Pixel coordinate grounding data
--------------------

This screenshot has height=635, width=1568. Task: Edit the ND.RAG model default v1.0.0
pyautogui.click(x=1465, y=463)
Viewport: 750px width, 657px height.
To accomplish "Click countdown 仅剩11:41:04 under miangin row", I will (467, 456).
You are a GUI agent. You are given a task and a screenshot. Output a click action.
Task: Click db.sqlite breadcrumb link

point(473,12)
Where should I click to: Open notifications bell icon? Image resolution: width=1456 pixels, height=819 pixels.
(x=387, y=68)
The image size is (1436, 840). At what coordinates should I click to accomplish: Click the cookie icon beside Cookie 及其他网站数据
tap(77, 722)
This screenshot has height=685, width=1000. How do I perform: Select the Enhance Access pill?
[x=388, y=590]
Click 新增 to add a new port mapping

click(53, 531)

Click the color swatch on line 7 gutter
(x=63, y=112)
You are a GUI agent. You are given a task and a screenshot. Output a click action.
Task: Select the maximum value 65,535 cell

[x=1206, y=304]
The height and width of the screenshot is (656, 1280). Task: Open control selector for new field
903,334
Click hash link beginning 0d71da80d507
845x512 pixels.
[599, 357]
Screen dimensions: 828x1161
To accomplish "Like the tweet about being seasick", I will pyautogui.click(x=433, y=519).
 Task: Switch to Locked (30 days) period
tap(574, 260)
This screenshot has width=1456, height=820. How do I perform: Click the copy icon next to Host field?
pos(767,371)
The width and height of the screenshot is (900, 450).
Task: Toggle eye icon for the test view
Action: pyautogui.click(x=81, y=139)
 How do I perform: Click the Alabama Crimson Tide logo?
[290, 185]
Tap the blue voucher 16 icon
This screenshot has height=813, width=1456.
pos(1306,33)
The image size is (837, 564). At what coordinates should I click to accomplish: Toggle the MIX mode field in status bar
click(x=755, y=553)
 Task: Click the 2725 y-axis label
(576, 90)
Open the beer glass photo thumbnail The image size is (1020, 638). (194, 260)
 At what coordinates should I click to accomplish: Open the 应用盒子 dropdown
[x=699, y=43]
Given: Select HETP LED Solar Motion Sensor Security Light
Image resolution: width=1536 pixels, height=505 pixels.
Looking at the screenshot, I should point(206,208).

--------------------

## What the task asks
All the lines above need to be retyped exactly, with nothing left out.

## Answer
This screenshot has height=635, width=1568. Task: Edit the ND.RAG model default v1.0.0
pyautogui.click(x=1465, y=463)
Viewport: 750px width, 657px height.
To accomplish "Click countdown 仅剩11:41:04 under miangin row", I will (467, 456).
You are a GUI agent. You are given a task and a screenshot. Output a click action.
Task: Click db.sqlite breadcrumb link

point(473,12)
Where should I click to: Open notifications bell icon? Image resolution: width=1456 pixels, height=819 pixels.
(x=387, y=68)
The image size is (1436, 840). At what coordinates should I click to accomplish: Click the cookie icon beside Cookie 及其他网站数据
tap(77, 722)
This screenshot has height=685, width=1000. How do I perform: Select the Enhance Access pill?
[x=388, y=590]
Click 新增 to add a new port mapping

click(53, 531)

Click the color swatch on line 7 gutter
(x=63, y=112)
You are a GUI agent. You are given a task and a screenshot. Output a click action.
Task: Select the maximum value 65,535 cell

[x=1206, y=304]
The height and width of the screenshot is (656, 1280). Task: Open control selector for new field
903,334
Click hash link beginning 0d71da80d507
845x512 pixels.
[599, 357]
Screen dimensions: 828x1161
To accomplish "Like the tweet about being seasick", I will pyautogui.click(x=433, y=519).
 Task: Switch to Locked (30 days) period
tap(574, 260)
This screenshot has width=1456, height=820. How do I perform: Click the copy icon next to Host field?
pos(767,371)
The width and height of the screenshot is (900, 450).
Task: Toggle eye icon for the test view
Action: pyautogui.click(x=81, y=139)
 How do I perform: Click the Alabama Crimson Tide logo?
[290, 185]
Tap the blue voucher 16 icon
This screenshot has height=813, width=1456.
pos(1306,33)
The image size is (837, 564). At what coordinates should I click to accomplish: Toggle the MIX mode field in status bar
click(x=755, y=553)
 Task: Click the 2725 y-axis label
(576, 90)
Open the beer glass photo thumbnail The image size is (1020, 638). (194, 260)
 At what coordinates should I click to accomplish: Open the 应用盒子 dropdown
[x=699, y=43]
Given: Select HETP LED Solar Motion Sensor Security Light
Image resolution: width=1536 pixels, height=505 pixels.
Looking at the screenshot, I should point(206,208).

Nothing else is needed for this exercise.